This concerns me because I am getting this puppy as a working dog. I am planning on SAR work, and other things like Agility and WP. I'm going to need a dog that wants to please as well as work. While getting a puppy this is still something that isn't for sure, but with knowing lines, I know there's a higher chance of getting what I want. Thats one thing I LOVE about Nubs is his willingness to please. He WANTS to make me happy, it's his goal in life and he ENJOYS it when doing it.

I also know that intact Males often get extremely aggressive toward other males... I'm not worried so much about that, but I'd like to keep that stuff to a minimum if I could.

So... With Nubs being neutered what would you suggest for me a male or female as best fit and why?


----------



## angelbaby

Id go for a female , You can have females that have high drive { I have seen some lazy males and energetic females willing to go , I guess depends on individual dogs} I think keeping the problems to a minimum would be easier to do with a female/ male combo rather then the male/ male combo. With the heat cycles you dont want to deal with does she need to stay intact for showing?

→ **ROWS**:

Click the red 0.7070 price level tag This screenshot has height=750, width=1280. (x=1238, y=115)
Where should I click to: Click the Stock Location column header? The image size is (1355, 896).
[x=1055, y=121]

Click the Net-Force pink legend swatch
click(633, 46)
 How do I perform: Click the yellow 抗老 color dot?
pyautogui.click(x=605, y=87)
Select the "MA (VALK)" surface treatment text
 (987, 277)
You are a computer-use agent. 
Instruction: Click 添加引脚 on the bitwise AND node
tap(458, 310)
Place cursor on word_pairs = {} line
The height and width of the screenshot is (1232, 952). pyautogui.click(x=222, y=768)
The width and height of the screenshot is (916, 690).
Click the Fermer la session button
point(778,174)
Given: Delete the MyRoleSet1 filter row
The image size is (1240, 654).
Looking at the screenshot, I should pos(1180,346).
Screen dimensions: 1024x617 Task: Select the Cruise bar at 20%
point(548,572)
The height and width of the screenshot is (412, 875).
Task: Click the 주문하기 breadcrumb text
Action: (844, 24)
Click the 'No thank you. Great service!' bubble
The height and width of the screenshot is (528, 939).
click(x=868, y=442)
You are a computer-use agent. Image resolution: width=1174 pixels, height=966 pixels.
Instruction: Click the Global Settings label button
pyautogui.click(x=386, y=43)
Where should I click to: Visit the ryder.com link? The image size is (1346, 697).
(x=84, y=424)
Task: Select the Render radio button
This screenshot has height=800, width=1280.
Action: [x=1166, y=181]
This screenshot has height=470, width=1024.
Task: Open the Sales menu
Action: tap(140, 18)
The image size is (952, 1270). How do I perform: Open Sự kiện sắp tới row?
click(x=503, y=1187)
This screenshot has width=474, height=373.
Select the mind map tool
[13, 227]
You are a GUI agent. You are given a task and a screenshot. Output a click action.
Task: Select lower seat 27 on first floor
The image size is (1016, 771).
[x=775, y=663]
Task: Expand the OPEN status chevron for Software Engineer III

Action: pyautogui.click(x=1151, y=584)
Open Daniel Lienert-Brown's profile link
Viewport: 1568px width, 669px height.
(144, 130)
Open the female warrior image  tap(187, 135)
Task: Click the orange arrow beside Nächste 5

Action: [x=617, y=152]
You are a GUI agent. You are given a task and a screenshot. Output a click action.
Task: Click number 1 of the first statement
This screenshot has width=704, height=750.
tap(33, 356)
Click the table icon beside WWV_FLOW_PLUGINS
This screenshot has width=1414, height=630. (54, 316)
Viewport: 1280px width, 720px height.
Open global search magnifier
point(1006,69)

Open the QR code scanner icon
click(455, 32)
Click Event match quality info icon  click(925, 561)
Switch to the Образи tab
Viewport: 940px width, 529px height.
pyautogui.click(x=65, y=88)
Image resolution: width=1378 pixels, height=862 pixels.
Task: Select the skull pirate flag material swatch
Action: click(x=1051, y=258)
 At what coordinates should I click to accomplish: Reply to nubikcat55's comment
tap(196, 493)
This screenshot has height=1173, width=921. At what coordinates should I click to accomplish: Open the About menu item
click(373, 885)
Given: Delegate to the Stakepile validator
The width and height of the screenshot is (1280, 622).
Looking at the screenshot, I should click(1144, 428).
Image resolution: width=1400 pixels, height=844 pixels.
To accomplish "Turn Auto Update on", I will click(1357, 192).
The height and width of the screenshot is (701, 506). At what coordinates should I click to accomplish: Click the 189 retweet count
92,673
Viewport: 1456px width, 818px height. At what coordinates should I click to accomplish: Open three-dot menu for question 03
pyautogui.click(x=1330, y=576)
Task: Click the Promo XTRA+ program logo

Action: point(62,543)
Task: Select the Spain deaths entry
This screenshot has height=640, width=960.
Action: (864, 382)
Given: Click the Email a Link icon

→ **REQUIRED TASKS**:
1. Translate this sentence from the puppy thread into Spanish: "I'm going to need a dog that wants to please as well as work."
2. Write out the puppy thread word for word from "I also know" to "intact for showing?".
The data above is separate from the puppy thread.

→ **TASK RESPONSES**:
1. Voy a necesitar un perro que quiera complacer además de trabajar.

2.
I also know that intact Males often get extremely aggressive toward other males... I'm not worried so much about that, but I'd like to keep that stuff to a minimum if I could.

So... With Nubs being neutered what would you suggest for me a male or female as best fit and why?


----------



## angelbaby

Id go for a female , You can have females that have high drive { I have seen some lazy males and energetic females willing to go , I guess depends on individual dogs} I think keeping the problems to a minimum would be easier to do with a female/ male combo rather then the male/ male combo. With the heat cycles you dont want to deal with does she need to stay intact for showing?